* WHAT THE TASK ASKS:
Extend the passage below about Landover's transit and shopping by writing what follows its final sentence.

[SELECTED TEXT Boundary: Start]

Landover is one of the few regions in the Washington, D.C. area that is served directly by multiple separate Washington Metro rail lines. Landover is served by the Orange, Blue, and Silver lines (many DC area suburbs are not served directly by Metrorail at all). The Landover Metro station serves the northern portion of Landover on the Orange Line. This station is also the primary metro station that serves the Landover area. The Morgan Boulevard Metro station, constructed in 2004, serves the southern portion of Landover on the Blue and Silver Lines and is the main rail terminus providing access to Commanders Field, which is home to the Washington Commanders in addition to many other sporting and entertainment events. Landover also has a special Metrobus Division also houses many Metrobuses that serve routes in Prince George's County, Maryland.

In addition to the Landover and Morgan Boulevard Metro Stations that primarily serve the Landover area, Landover residents have access to other metro stations nearby, such as New Carrollton, Cheverly, Largo, and Addison Road-Seat Pleasant.

I-495/95, the Capital Beltway, crosses U.S. Route 50 in Landover. The Beltway also has junctions with Maryland Route 202 (Landover Road) and Brightseat Road, which leads directly to FedExField.

===Shopping===

Landover was the home of Landover Mall, owned and operated by Lerner Enterprises. Built in 1972, it was the first enclosed mall in the Washington, D.C. metropolitan area to house four high-end retail anchor stores: Garfinkel's, Hecht's (owned by the May company), Woodward and Lothrop (popularly known as Woodies), and Sears. The mall also housed a multiplex movie theater located in the basement of the northeast corridor of the building. Located at the Capital Beltway and Landover Road, the mall neighbored the towns of Palmer Park, Ardmore, Glenarden, and Largo. Palmer Park was the hometown of Olympic boxing champion Sugar Ray Leonard. Garfinkel's closed in 1990, Woodies closed in 1995 and was replaced with a J.C. Penney store that lasted from 1996 to 2001, and Hecht's closed in 2002 with the opening of the Bowie Town Center located in Bowie. The entire mall officially closed in 2003 and was demolished in 2006, with the exception of Sears. Sears closed in 2014 and was later demolished.

[SELECTED TEXT Boundary: End]
[INFORMATION SUPPLIED Boundary: Start]

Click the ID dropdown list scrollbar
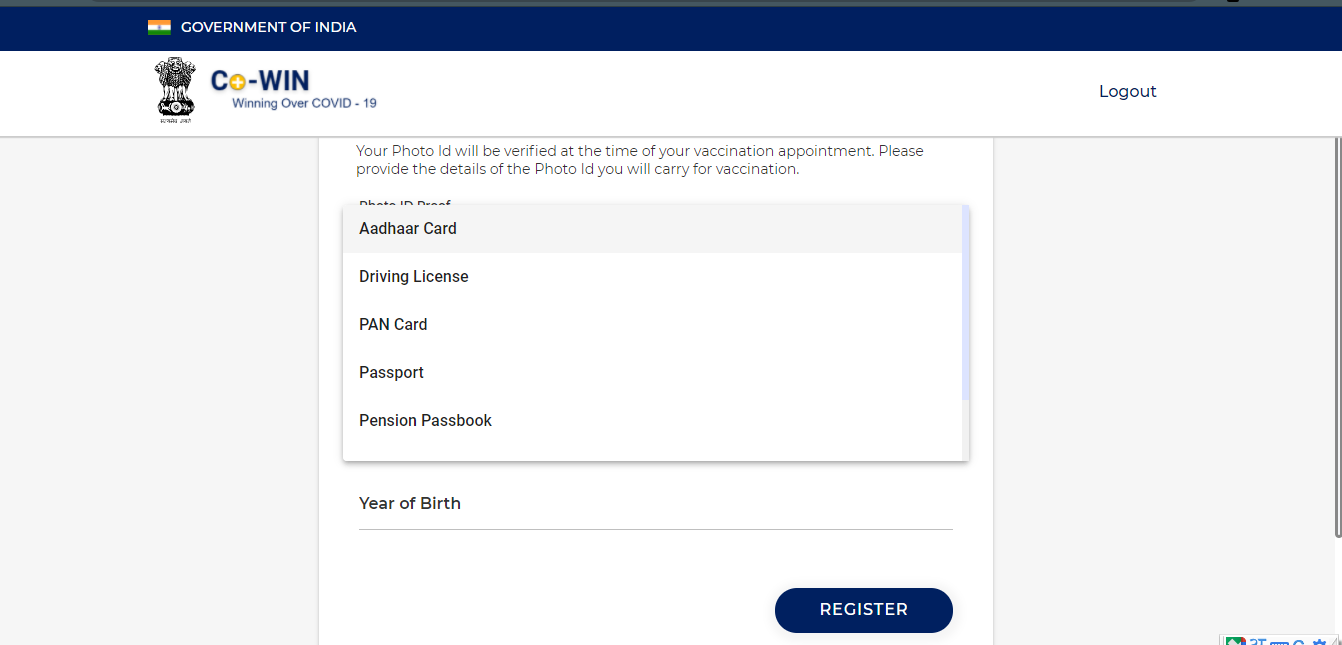The height and width of the screenshot is (645, 1342). [965, 302]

[INFORMATION SUPPLIED Boundary: End]

* RESPONSE:
With the arrival in 1997 of FedExField, the mall's parking lot is used for overflow parking. In 2007, according to The Washington Post, Prince George's County officials were in the midst of developing plans to transform the area where Landover Mall once stood. County officials propose to build luxury townhouses, trendy stores, and office buildings. The goal of the project is to transform the area into a residential and cultural hub that replicates the Bowie Town Center, and The Boulevard at the Capital Centre; the latter is in Lake Arbor CDP and has a Largo postal address.

==Parks and recreation==

The Prince George's County Department of Parks and Recreation operates the Kentland Community Center and the Palmer Park Community Center.